**Exercise brief:**
Exactly reproduce each record listed below.

**Exercise material:**
· · ·
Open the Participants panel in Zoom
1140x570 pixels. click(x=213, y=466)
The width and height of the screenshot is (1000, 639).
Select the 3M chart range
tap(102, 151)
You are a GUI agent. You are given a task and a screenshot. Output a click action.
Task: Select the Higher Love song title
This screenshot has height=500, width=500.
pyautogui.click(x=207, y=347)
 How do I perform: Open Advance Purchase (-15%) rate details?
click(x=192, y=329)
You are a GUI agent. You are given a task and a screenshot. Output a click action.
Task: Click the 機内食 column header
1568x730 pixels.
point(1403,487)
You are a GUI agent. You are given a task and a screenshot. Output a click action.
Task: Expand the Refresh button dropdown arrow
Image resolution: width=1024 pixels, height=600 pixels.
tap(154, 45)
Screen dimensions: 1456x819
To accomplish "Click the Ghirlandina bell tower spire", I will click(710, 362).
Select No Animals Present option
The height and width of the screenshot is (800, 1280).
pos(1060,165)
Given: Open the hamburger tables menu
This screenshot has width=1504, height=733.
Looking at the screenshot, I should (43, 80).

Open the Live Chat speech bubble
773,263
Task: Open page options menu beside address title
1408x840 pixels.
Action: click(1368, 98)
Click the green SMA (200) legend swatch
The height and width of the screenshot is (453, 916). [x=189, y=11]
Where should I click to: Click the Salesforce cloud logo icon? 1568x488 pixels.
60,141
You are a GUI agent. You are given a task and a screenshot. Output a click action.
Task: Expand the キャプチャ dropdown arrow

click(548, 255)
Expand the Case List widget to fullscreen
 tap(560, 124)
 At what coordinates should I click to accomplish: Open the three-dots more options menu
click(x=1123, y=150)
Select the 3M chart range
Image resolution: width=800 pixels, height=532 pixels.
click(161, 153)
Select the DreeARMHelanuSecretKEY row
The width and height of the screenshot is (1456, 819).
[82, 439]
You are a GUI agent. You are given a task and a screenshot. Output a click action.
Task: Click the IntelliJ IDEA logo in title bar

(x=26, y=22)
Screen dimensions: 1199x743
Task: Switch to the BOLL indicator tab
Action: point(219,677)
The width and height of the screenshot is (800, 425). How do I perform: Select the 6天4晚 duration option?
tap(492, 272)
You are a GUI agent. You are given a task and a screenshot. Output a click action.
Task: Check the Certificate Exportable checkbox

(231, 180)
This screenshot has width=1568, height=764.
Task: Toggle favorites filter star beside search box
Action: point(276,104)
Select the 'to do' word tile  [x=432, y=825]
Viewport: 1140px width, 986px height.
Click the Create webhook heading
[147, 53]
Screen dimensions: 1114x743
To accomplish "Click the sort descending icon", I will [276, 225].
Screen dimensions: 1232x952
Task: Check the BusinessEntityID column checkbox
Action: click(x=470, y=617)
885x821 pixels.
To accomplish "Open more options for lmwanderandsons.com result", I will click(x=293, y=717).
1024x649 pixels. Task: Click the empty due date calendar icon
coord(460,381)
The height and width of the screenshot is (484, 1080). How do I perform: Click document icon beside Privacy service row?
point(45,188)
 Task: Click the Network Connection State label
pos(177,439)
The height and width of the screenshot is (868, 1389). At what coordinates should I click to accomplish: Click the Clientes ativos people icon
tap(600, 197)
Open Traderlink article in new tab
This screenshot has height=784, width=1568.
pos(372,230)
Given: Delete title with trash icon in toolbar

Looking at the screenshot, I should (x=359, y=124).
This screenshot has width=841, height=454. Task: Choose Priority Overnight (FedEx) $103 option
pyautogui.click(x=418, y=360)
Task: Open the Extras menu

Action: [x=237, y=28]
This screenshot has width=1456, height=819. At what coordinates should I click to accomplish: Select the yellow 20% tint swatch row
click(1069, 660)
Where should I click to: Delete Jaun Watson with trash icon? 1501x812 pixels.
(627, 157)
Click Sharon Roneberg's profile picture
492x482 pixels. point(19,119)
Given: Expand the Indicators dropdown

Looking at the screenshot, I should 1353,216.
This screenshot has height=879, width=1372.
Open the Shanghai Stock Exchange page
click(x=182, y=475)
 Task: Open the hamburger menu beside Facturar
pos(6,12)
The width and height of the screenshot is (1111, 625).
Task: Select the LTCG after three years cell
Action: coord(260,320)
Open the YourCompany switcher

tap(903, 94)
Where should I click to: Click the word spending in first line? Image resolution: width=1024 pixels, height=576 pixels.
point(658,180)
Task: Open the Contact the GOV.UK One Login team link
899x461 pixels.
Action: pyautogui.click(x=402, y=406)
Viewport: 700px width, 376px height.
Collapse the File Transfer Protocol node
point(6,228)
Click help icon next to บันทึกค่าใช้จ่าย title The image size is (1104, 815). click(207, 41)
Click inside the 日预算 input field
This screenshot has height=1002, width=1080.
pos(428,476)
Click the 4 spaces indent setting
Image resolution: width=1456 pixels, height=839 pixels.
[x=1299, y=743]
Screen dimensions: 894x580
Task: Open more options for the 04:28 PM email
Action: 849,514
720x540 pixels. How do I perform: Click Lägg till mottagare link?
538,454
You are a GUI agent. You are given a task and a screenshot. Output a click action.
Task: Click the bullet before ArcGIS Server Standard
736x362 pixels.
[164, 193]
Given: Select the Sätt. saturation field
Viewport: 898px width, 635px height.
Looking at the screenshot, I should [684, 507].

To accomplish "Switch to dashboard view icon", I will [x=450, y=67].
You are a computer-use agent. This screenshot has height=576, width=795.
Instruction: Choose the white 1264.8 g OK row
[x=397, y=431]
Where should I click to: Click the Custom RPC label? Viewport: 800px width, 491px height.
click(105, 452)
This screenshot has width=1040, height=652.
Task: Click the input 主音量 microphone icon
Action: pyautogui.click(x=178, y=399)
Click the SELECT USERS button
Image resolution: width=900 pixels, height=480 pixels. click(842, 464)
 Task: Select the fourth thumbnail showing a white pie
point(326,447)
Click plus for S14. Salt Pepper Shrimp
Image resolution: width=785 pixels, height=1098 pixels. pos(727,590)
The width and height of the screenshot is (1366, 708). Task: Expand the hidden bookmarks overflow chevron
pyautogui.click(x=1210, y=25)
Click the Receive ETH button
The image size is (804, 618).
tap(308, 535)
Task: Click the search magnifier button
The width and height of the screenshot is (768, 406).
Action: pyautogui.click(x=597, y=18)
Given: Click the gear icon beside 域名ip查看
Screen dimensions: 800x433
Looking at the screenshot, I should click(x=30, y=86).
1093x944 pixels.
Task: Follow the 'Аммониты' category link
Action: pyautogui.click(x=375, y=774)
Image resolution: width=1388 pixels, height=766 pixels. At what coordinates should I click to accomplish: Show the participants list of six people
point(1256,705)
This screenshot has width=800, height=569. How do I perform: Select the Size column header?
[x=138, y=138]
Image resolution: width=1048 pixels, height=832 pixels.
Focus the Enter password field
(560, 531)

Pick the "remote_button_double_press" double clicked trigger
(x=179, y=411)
· · ·
**Answer:**
Open the Participants panel in Zoom
1140x570 pixels. click(x=213, y=466)
The width and height of the screenshot is (1000, 639).
Select the 3M chart range
tap(102, 151)
You are a GUI agent. You are given a task and a screenshot. Output a click action.
Task: Select the Higher Love song title
This screenshot has height=500, width=500.
pyautogui.click(x=207, y=347)
 How do I perform: Open Advance Purchase (-15%) rate details?
click(x=192, y=329)
You are a GUI agent. You are given a task and a screenshot. Output a click action.
Task: Click the 機内食 column header
1568x730 pixels.
point(1403,487)
You are a GUI agent. You are given a task and a screenshot. Output a click action.
Task: Expand the Refresh button dropdown arrow
Image resolution: width=1024 pixels, height=600 pixels.
tap(154, 45)
Screen dimensions: 1456x819
To accomplish "Click the Ghirlandina bell tower spire", I will click(710, 362).
Select No Animals Present option
The height and width of the screenshot is (800, 1280).
pos(1060,165)
Given: Open the hamburger tables menu
This screenshot has width=1504, height=733.
Looking at the screenshot, I should (43, 80).

Open the Live Chat speech bubble
773,263
Task: Open page options menu beside address title
1408x840 pixels.
Action: click(1368, 98)
Click the green SMA (200) legend swatch
The height and width of the screenshot is (453, 916). [x=189, y=11]
Where should I click to: Click the Salesforce cloud logo icon? 1568x488 pixels.
60,141
You are a GUI agent. You are given a task and a screenshot. Output a click action.
Task: Expand the キャプチャ dropdown arrow

click(548, 255)
Expand the Case List widget to fullscreen
 tap(560, 124)
 At what coordinates should I click to accomplish: Open the three-dots more options menu
click(x=1123, y=150)
Select the 3M chart range
Image resolution: width=800 pixels, height=532 pixels.
click(161, 153)
Select the DreeARMHelanuSecretKEY row
The width and height of the screenshot is (1456, 819).
[82, 439]
You are a GUI agent. You are given a task and a screenshot. Output a click action.
Task: Click the IntelliJ IDEA logo in title bar

(x=26, y=22)
Screen dimensions: 1199x743
Task: Switch to the BOLL indicator tab
Action: point(219,677)
The width and height of the screenshot is (800, 425). How do I perform: Select the 6天4晚 duration option?
tap(492, 272)
You are a GUI agent. You are given a task and a screenshot. Output a click action.
Task: Check the Certificate Exportable checkbox

(231, 180)
This screenshot has width=1568, height=764.
Task: Toggle favorites filter star beside search box
Action: point(276,104)
Select the 'to do' word tile  [x=432, y=825]
Viewport: 1140px width, 986px height.
Click the Create webhook heading
[147, 53]
Screen dimensions: 1114x743
To accomplish "Click the sort descending icon", I will [276, 225].
Screen dimensions: 1232x952
Task: Check the BusinessEntityID column checkbox
Action: click(x=470, y=617)
885x821 pixels.
To accomplish "Open more options for lmwanderandsons.com result", I will click(x=293, y=717).
1024x649 pixels. Task: Click the empty due date calendar icon
coord(460,381)
The height and width of the screenshot is (484, 1080). How do I perform: Click document icon beside Privacy service row?
point(45,188)
 Task: Click the Network Connection State label
pos(177,439)
The height and width of the screenshot is (868, 1389). At what coordinates should I click to accomplish: Click the Clientes ativos people icon
tap(600, 197)
Open Traderlink article in new tab
This screenshot has height=784, width=1568.
pos(372,230)
Given: Delete title with trash icon in toolbar

Looking at the screenshot, I should (x=359, y=124).
This screenshot has width=841, height=454. Task: Choose Priority Overnight (FedEx) $103 option
pyautogui.click(x=418, y=360)
Task: Open the Extras menu

Action: [x=237, y=28]
This screenshot has width=1456, height=819. At what coordinates should I click to accomplish: Select the yellow 20% tint swatch row
click(1069, 660)
Where should I click to: Delete Jaun Watson with trash icon? 1501x812 pixels.
(627, 157)
Click Sharon Roneberg's profile picture
492x482 pixels. point(19,119)
Given: Expand the Indicators dropdown

Looking at the screenshot, I should 1353,216.
This screenshot has height=879, width=1372.
Open the Shanghai Stock Exchange page
click(x=182, y=475)
 Task: Open the hamburger menu beside Facturar
pos(6,12)
The width and height of the screenshot is (1111, 625).
Task: Select the LTCG after three years cell
Action: coord(260,320)
Open the YourCompany switcher

tap(903, 94)
Where should I click to: Click the word spending in first line? Image resolution: width=1024 pixels, height=576 pixels.
point(658,180)
Task: Open the Contact the GOV.UK One Login team link
899x461 pixels.
Action: pyautogui.click(x=402, y=406)
Viewport: 700px width, 376px height.
Collapse the File Transfer Protocol node
point(6,228)
Click help icon next to บันทึกค่าใช้จ่าย title The image size is (1104, 815). click(207, 41)
Click inside the 日预算 input field
This screenshot has height=1002, width=1080.
pos(428,476)
Click the 4 spaces indent setting
Image resolution: width=1456 pixels, height=839 pixels.
[x=1299, y=743]
Screen dimensions: 894x580
Task: Open more options for the 04:28 PM email
Action: 849,514
720x540 pixels. How do I perform: Click Lägg till mottagare link?
538,454
You are a GUI agent. You are given a task and a screenshot. Output a click action.
Task: Click the bullet before ArcGIS Server Standard
736x362 pixels.
[164, 193]
Given: Select the Sätt. saturation field
Viewport: 898px width, 635px height.
Looking at the screenshot, I should [684, 507].

To accomplish "Switch to dashboard view icon", I will [x=450, y=67].
You are a computer-use agent. This screenshot has height=576, width=795.
Instruction: Choose the white 1264.8 g OK row
[x=397, y=431]
Where should I click to: Click the Custom RPC label? Viewport: 800px width, 491px height.
click(105, 452)
This screenshot has width=1040, height=652.
Task: Click the input 主音量 microphone icon
Action: pyautogui.click(x=178, y=399)
Click the SELECT USERS button
Image resolution: width=900 pixels, height=480 pixels. click(842, 464)
 Task: Select the fourth thumbnail showing a white pie
point(326,447)
Click plus for S14. Salt Pepper Shrimp
Image resolution: width=785 pixels, height=1098 pixels. pos(727,590)
The width and height of the screenshot is (1366, 708). Task: Expand the hidden bookmarks overflow chevron
pyautogui.click(x=1210, y=25)
Click the Receive ETH button
The image size is (804, 618).
tap(308, 535)
Task: Click the search magnifier button
The width and height of the screenshot is (768, 406).
Action: pyautogui.click(x=597, y=18)
Given: Click the gear icon beside 域名ip查看
Screen dimensions: 800x433
Looking at the screenshot, I should click(x=30, y=86).
1093x944 pixels.
Task: Follow the 'Аммониты' category link
Action: pyautogui.click(x=375, y=774)
Image resolution: width=1388 pixels, height=766 pixels. At what coordinates should I click to accomplish: Show the participants list of six people
point(1256,705)
This screenshot has width=800, height=569. How do I perform: Select the Size column header?
[x=138, y=138]
Image resolution: width=1048 pixels, height=832 pixels.
Focus the Enter password field
(560, 531)

Pick the "remote_button_double_press" double clicked trigger
(x=179, y=411)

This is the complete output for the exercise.